Tras la ceremonia conmemorativa del 75º Aniversario de la Expropiación Petrolera en Salamanca, Guanajuato, el presidente Enrique Peña Nieto calificó de Inaplazable la transformación de Pemex para alcanzar una industria petrolera de vanguardia, que responda a las exigencias de México.

En este contexto, dio a conocer tres principios estratégicos para transformar a Pemex: Eficiencia Energética, Seguridad Energética y Sustentabilidad Energética, además de señalar seis ejes claves, para alcanzar modernidad, eficiencia y productividad, y convertir a esta industria en un ejemplo de innovación, desarrollo industrial y compromiso con el medio ambiente. Y dejó claro que, la transformación administrativa de Petróleos Mexicanos (Pemex) será parte de la reforma energética, pues esa paraestatal debe ser un “punto de arranque” en los planes para este sector.

El mandatario tiene toda la razón, poco podemos esperar los mexicanos de una reforma energética, si ésta no contempla la transformación de Pemex, y el acotamiento de su poderoso sindicato, hoy por hoy responsable, de mucho del gran rezago en que se encuentra la empresa y de la ominosa opacidad en la rendición de cuentas de la misma. Sin embargo, esto no es el peor problema que enfrenta Pemex hoy día, sino el robo de hidrocarburos, (la ordeña de oleoductos) perpetrado principalmente por el crimen organizado, que tan solo en el año e 2012 le dejó a Petróleos Mexicanos pérdidas por más de 7 mil 200 millones de pesos, casi 42 por ciento más que el año anterior.
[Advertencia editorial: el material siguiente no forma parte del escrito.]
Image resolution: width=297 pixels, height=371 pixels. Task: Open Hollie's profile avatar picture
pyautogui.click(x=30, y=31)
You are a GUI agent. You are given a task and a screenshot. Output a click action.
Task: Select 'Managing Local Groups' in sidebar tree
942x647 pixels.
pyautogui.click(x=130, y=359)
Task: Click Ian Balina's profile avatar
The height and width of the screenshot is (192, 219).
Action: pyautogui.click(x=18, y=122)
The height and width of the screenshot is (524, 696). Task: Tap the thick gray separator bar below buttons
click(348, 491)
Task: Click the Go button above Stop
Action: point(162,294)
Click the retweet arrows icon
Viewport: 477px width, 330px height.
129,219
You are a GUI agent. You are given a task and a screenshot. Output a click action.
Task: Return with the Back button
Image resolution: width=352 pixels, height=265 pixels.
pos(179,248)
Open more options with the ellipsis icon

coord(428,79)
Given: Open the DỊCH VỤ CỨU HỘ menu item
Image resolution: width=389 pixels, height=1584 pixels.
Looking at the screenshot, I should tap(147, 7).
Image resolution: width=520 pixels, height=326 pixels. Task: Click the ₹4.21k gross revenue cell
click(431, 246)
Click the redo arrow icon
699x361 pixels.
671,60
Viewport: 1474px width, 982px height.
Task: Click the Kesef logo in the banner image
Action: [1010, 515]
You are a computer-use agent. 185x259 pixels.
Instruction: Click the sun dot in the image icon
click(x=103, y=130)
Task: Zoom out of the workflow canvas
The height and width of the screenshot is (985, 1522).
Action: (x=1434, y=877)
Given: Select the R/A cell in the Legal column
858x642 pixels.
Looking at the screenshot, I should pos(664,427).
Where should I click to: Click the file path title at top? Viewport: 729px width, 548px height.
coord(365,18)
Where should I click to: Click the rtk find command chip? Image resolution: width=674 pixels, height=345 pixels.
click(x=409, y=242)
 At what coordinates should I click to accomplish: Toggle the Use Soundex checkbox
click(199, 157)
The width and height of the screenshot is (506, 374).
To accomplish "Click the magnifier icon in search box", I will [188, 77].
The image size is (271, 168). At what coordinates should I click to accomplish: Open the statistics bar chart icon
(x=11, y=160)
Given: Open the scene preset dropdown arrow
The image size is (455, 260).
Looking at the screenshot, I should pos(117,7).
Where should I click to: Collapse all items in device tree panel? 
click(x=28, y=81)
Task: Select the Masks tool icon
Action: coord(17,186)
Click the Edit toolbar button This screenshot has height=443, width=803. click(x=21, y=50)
Según la propia paraestatal, la extracción ilícita de combustibles ha continuado a pesar de la serie de las acciones para combatirlas, por parte de la policía y el Ejército. Los robos persisten debido a que los oleoductos están tomados prácticamente por bandas del crimen organizado asociadas a grupos fuertemente armados de la localidad.

Durante 2012 el número de tomas clandestinas descubiertas fue de mil 749, trescientas treinta más que en 2011. De este total, mil 623 tomas clandestinas (92.8 %) fueron perpetradas en los ductos de Pemex Refinación para la extracción de combustible, una actividad redituable para los delincuentes ante el incremento en el costo de las gasolinas y diésel en el país. En el caso de gas se encontraron 81 ilícitos el año pasado, mientras que para el robo de crudo se detectaron por lo menos 45 tomas a los ductos de Pemex Exploración y Producción.

Informes oficiales destacan que hasta julio del año pasado, se llevaron a cabo 43 auditorías operativas a fin de combatir el robo de petrolíferos al interior de sus Centros de Trabajo, para lo cual se verificó la correcta aplicación de los procedimientos operativos, de medición y de manejo de productos, buscando disminuir los puntos vulnerables, susceptibles de actividades ilícitas.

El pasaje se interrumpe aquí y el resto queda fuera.